BIOS.113.Lab.03.DNA.isolation.S25

Lab Overview

• Course: BIOS 113, Spring 2025

• Lab Title: Isolation of Genomic DNA from Cells

• Safety Precautions:

  • Wear pants and closed-toed shoes.

  • Avoid contact lenses during lab.

  • Use gloves and safety glasses when handling chemicals, especially phenol.

Background on DNA Isolation

• Objective: To isolate genomic DNA (gDNA) from various cells, particularly peas.

• Cell Lysis:

  • Cells are lysed to expose cellular contents and liberate DNA.

  • SDS (sodium dodecyl sulfate) is used for cell membrane disruption and protein denaturation.

• Nucleic Acid Purification:

  • After lysis, RNA removal occurs to isolate pure gDNA.

  • Process involves using phenol/chloroform extraction to separate nucleic acids from proteins and lipids.

Steps in DNA Isolation

A. Lysing the Cell: Making Crude Pea Lysate

1. Materials Needed:

   • Blender, 100mL TE buffer (kept on ice), cheese cloth.

   • 500mL beaker, 1.5mL centrifuge tubes, 10% SDS.

   • Protease powder, 100mL Pisum sativum (pea) samples.

2. Procedure:

   • Blend 100mL of TE buffer with 100mL of peas for 1 minute to break cell membranes.

   • Strain through cheesecloth into a 500mL beaker.

   • Transfer 620μL of the crude lysate to two 1.5mL centrifuge tubes.
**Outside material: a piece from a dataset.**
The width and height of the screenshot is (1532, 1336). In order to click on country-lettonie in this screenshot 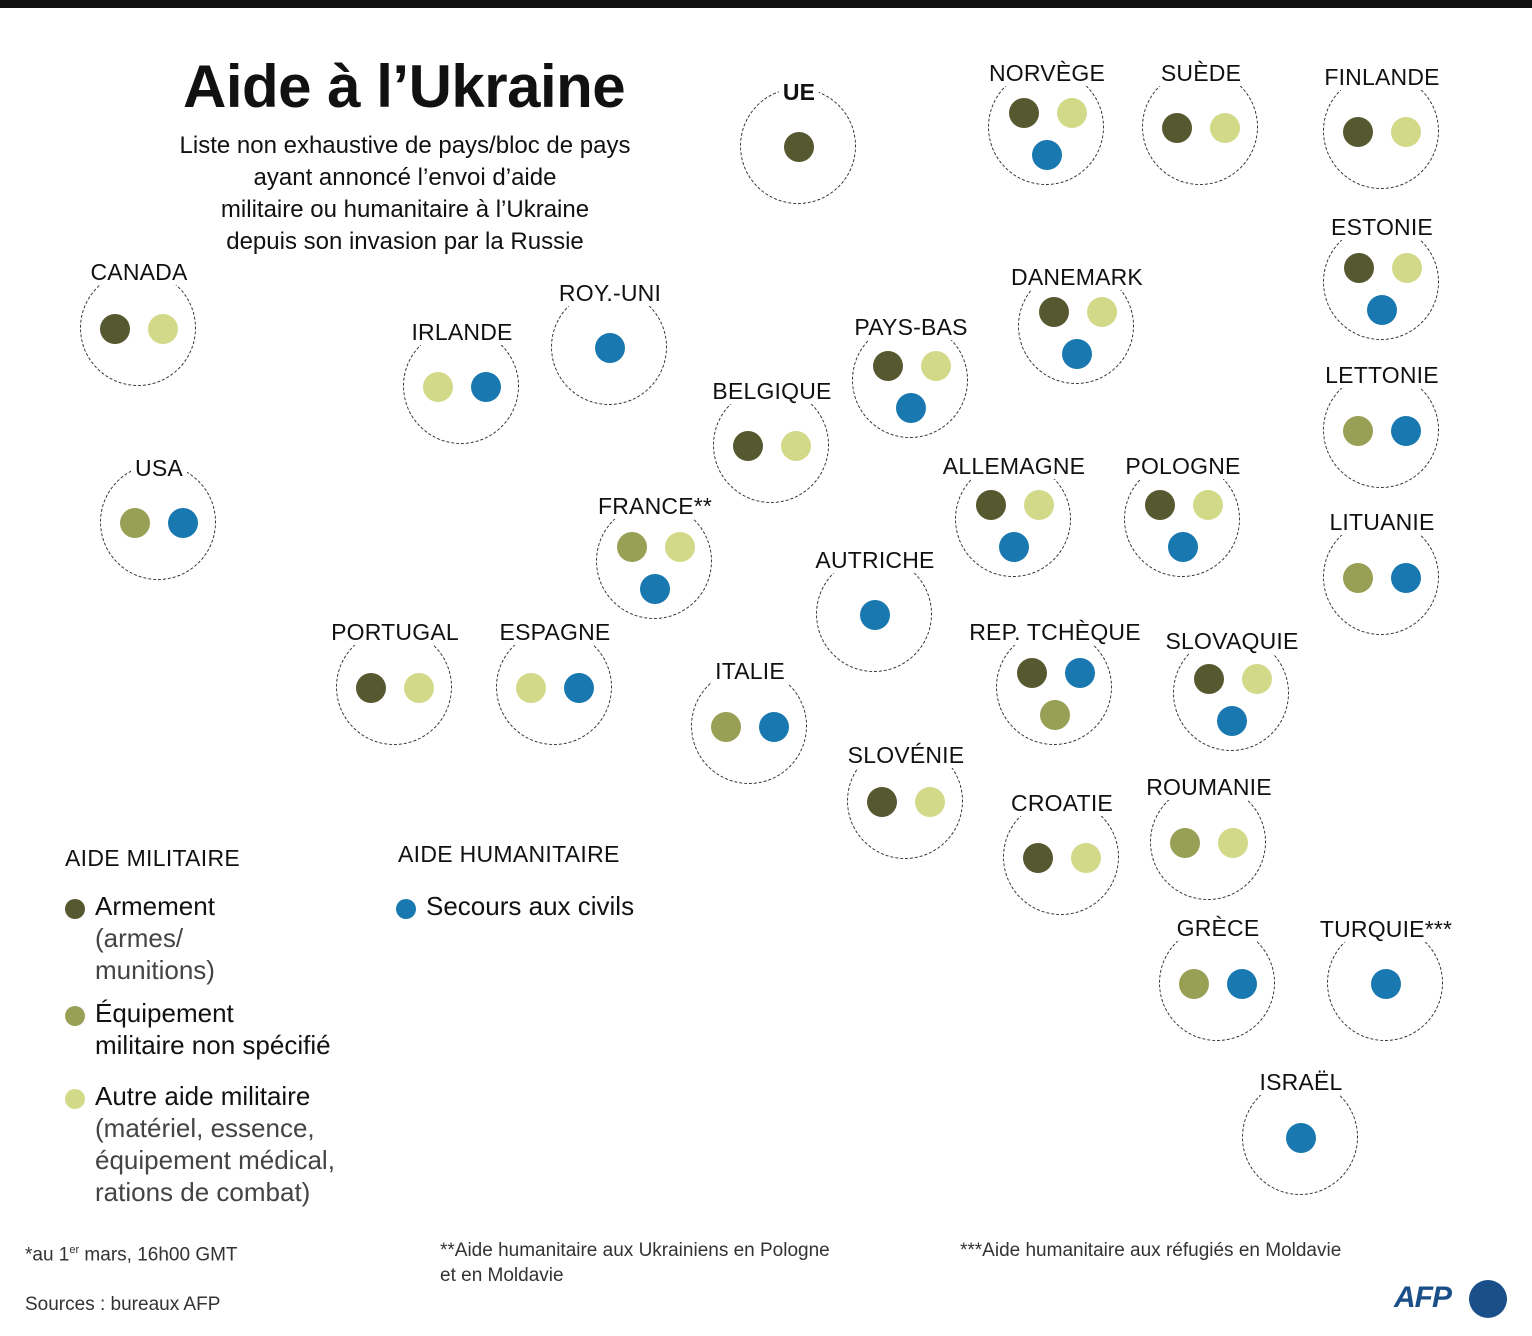, I will do `click(1381, 430)`.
   • Add 70μL of 10% SDS and 10μL of protease solution to each tube.

   • Gently rock the solution every minute for 10 minutes to ensure thorough mixing.

B. Isolating and Extracting the DNA

1. Preparation:

   • Gather phenol:CHCl3, centrifuge, sterile gloves, and safety glasses.
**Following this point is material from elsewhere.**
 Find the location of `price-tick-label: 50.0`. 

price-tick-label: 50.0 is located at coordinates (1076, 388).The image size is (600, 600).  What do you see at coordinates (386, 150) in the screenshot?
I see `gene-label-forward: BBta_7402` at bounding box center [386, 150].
   • Ensure proper safety precautions are observed, work under supervision if necessary.

2. Procedure:

   • Add equal volume (~700μL) of phenol:CHCl3 to each lysate solution to separate layers.

   • Gently rock for 2 minutes, then centrifuge for 2 minutes at 13,000 rpm and 4°C.

   • Identify the two layers formed: organic layer (bottom) with proteins/lipids and aqueous layer (top) containing DNA.

C. Concentrating the Nucleic Acids

1. Required Materials:

   • 3M Sodium Acetate, 95% EtOH, 75% EtOH, nuclease-free water.

2. Steps:

   • Add 50μL of 3M Sodium Acetate and 900μL of 95% EtOH to the aqueous solutions obtained from the previous step and mix gently.

   • Centrifuge at 13,000 rpm for 10 minutes; expect small white or clear DNA/RNA pellets.

   • Remove the supernatant and add 75% EtOH without mixing.

   • Centrifuge again for 5 minutes, discard supernatant, and allow pellets to dry.

   • Re-dissolve DNA/RNA pellet in 100μL nuclease-free water.

D. Quantifying DNA/RNA Purity

1. Materials Required:

   • Cuvette, transfer pipette, UV spectrophotometer.

2. Procedure:

   • Zero the spectrophotometer with a blank cuvette filled with nuclease-free water.

   • Dilute the DNA solution 1:40 (10μL DNA solution + 390μL water).

   • The instructor will pipette diluted solution into a cuvette and take absorbance readings at OD260 and OD280.

3. Analysis:

   • Calculate the ratio of OD260 / OD280:

     • A ratio close to 1.8 indicates high nucleic acid purity.

     • A lower ratio suggests protein or contaminant presence; repeat previous processes if needed.